Not only are there the extremists of the Pakistan Taliban, who have banned vaccination teams from entering their territory, but there is also a baffling, widespread perception that immunisation is part of some kind of Western plot.

Take the latest manifestation. A jirga of elders this week threatened to boycott the latest vaccination push if there areas did not see an end to power cuts. Similar demands have been made before.

One way to understand it is a brutal attempt to use the future health of children as a bargaining chip. But it also suggests a failure in public health campaigning.

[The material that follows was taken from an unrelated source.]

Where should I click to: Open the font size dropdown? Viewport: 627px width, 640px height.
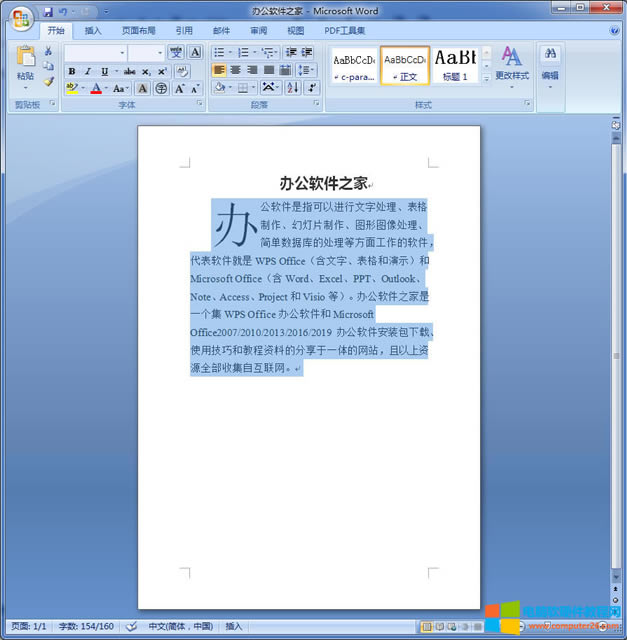point(159,52)
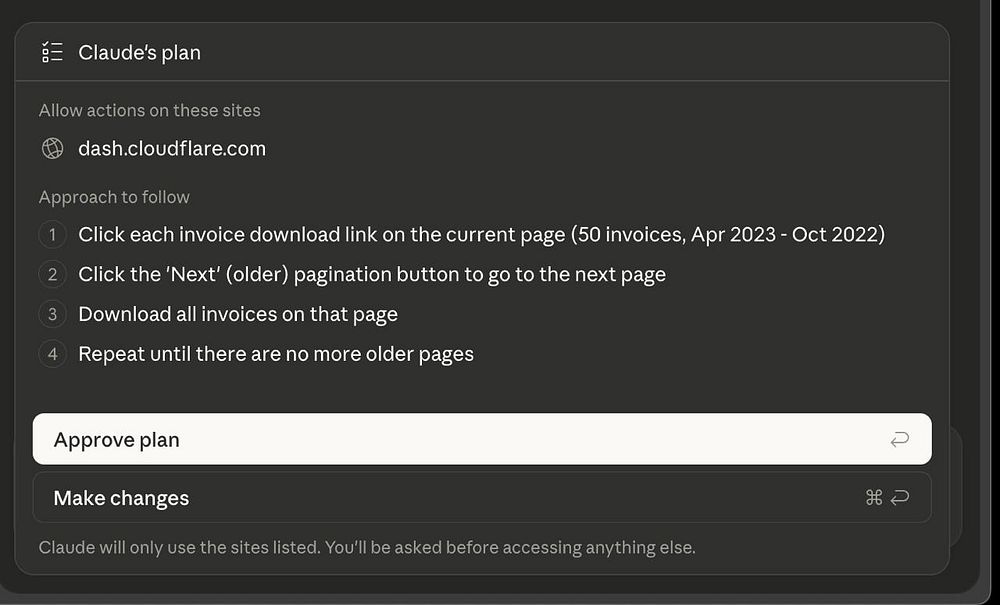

To promote vaccination as a means of ridding the world of polio has led too many here in Pakistan to conclude that they can use their position as leverage.The West wants something, runs the argument, so what’s in it for us?

Just as governments have used Pakistan’s location after 9/11 to wring money, arms and favours from foreign powers, so too polio vaccination offers an opportunity for imaginative deals – whether for electricity or an end to drone strikes.

It shouldn’t be hard in a country where crippled beggars dragging themselves along the ground are a far from rare sight to change the messaging away from a global campaign to a local one. (Just like US justification of drone strikes often fail to describe the improvements in local security for Pakistanis.)

But while Pakistan prefers to resort to forced vaccinations or to sending in the police with vaccination teams, there is a danger that local populations will reject important public health campaigns as an unneeded foreign intervention.